Bakunin visse principalmente in Francia, Italia e Svizzera, fu testimone di alcuni eventi importanti nella Sinistra di quel periodo: il ’48 parigino con gli assalti alla Camera dei Deputati da parte dei club rivoluzionari e la sua tassazione iniqua nei confronti di benestanti e di agricoltori in genere, la formazione dell’Internazionale con le sue dure lotte intestine che portarono alla eliminazione dei libertari, e la Comune di Parigi che aveva imposto un governo dispotico e violento sulla grande città, privo di un ampio consenso. I due mesi e mezzo di «potere popolare» nella capitale francese avevano colpito l’opinione pubblica europea, ma non rappresentarono una forma di governo evoluta come mise in luce Mazzini. Numerosi furono i provvedimenti arbitrari e demagogici (restrizioni nei confronti di impresari teatrali, vinai, panettieri, prostitute, ubriachi e giocatori, imposizione rigida del calmiere, aumenti salariali, sospensione pagamento affitti), vennero requisite chiese e officine da parte dei lavoratori, adottati con decreto gli arresti di cittadini sospetti e la cattura di ostaggi, infine negli ultimi giorni la distruzione dei principali palazzi cittadini.

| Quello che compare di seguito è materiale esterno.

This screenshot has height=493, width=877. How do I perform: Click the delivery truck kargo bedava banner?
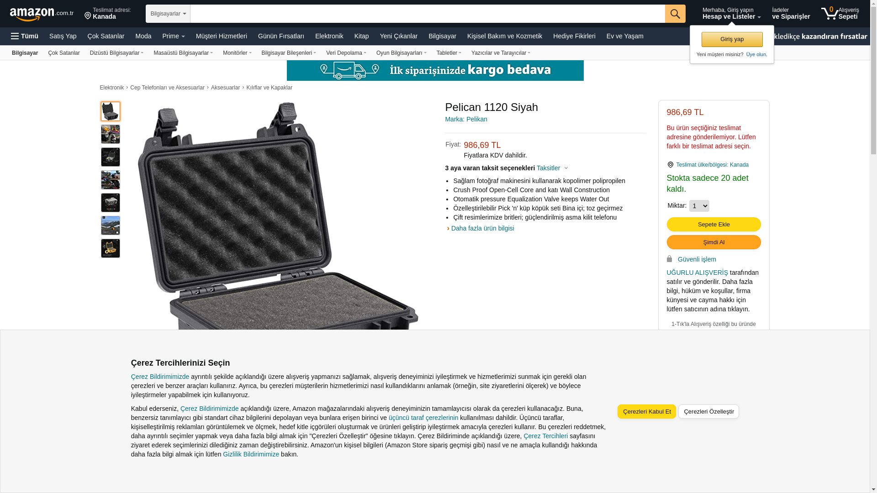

Gli eventi francesi non furono assolutamente ben visti dalla popolazione e nelle elezioni immediatamente successive ad essi, si ebbero significative svolte a Destra, la gente comprendeva che violenza e capipopolo non avrebbero portato a miglioramenti reali nella vita dei cittadini.

Bakunin fu in qualche modo interprete di questi avvenimenti, auspicando la nascita di un mondo utopico attraverso il ricorso aperto alla violenza. Nel 1842 scrisse: «Confidiamo nell’eterno spirito che distrugge e annichila solo perché è la fonte imperscrutabile ed eternamente creatrice di tutta la vita. L’impulso alla distruzione è anche un impulso creativo», concetto ripreso in Stato e Anarchia: «Passione per la distruzione, è vero, è lontano da essere sufficiente per raggiungere le altezze della causa rivoluzionaria; ma senza di essa la Rivoluzione sarebbe impossibile. La Rivoluzione richiede estesa e diffusa distruzione, una feconda e rinnovativa distruzione, poiché in questo modo e solo in questo modo sono nati nuovi mondi… Questo problema non può essere risolto senza una sanguinaria, terrificante lotta».

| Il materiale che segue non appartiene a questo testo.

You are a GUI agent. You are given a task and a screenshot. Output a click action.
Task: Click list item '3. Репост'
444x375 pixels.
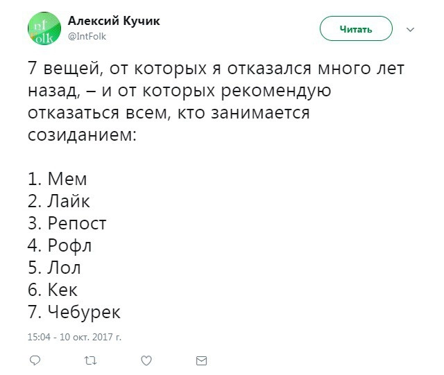click(67, 223)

Per un certo periodo Bakunin lavorò nelle sue associazioni con un altro importante leader anarchico russo, Sergej Necaev, fondatore dell’organizzazione Giustizia Popolare, con il quale scrisse diversi opuscoli particolarmente sconcertanti, il più famoso dei quali è Il Catechismo del Rivoluzionario (1868). In esso si legge: «Il rivoluzionario è un uomo perduto in partenza. Non ha interessi propri, affari privati, sentimenti, legami personali, proprietà, non ha neppure un nome. Un unico interesse lo assorbe e ne esclude ogni altro, un unico pensiero, un’unica passione – la Rivoluzione… Conosce un’unica scienza, la scienza della distruzione… Egli disprezza l’opinione pubblica. Disprezza e detesta la morale vigente nella società in ogni suo motivo e manifestazione. Per lui è morale tutto ciò che contribuisce al trionfo della Rivoluzione; immorale e criminale tutto ciò che l’ostacola. Il rivoluzionario è un uomo perduto, spietato verso lo Stato e verso la società istruita in genere… Giorno e notte, deve avere un unico pensiero, un unico scopo: la distruzione spietata». Il testo elencava poi con minuziosa attenzione le categorie sociali indegne di vivere per le quali era prevista la soppressione immediata o graduale nel tempo. Il sodalizio fra i due non fu lungo e terminò per questioni personali, ma la figura di Necaev ebbe un certo peso, ispirando il personaggio del terrorista nell’opera I Demoni di Dostoevskij.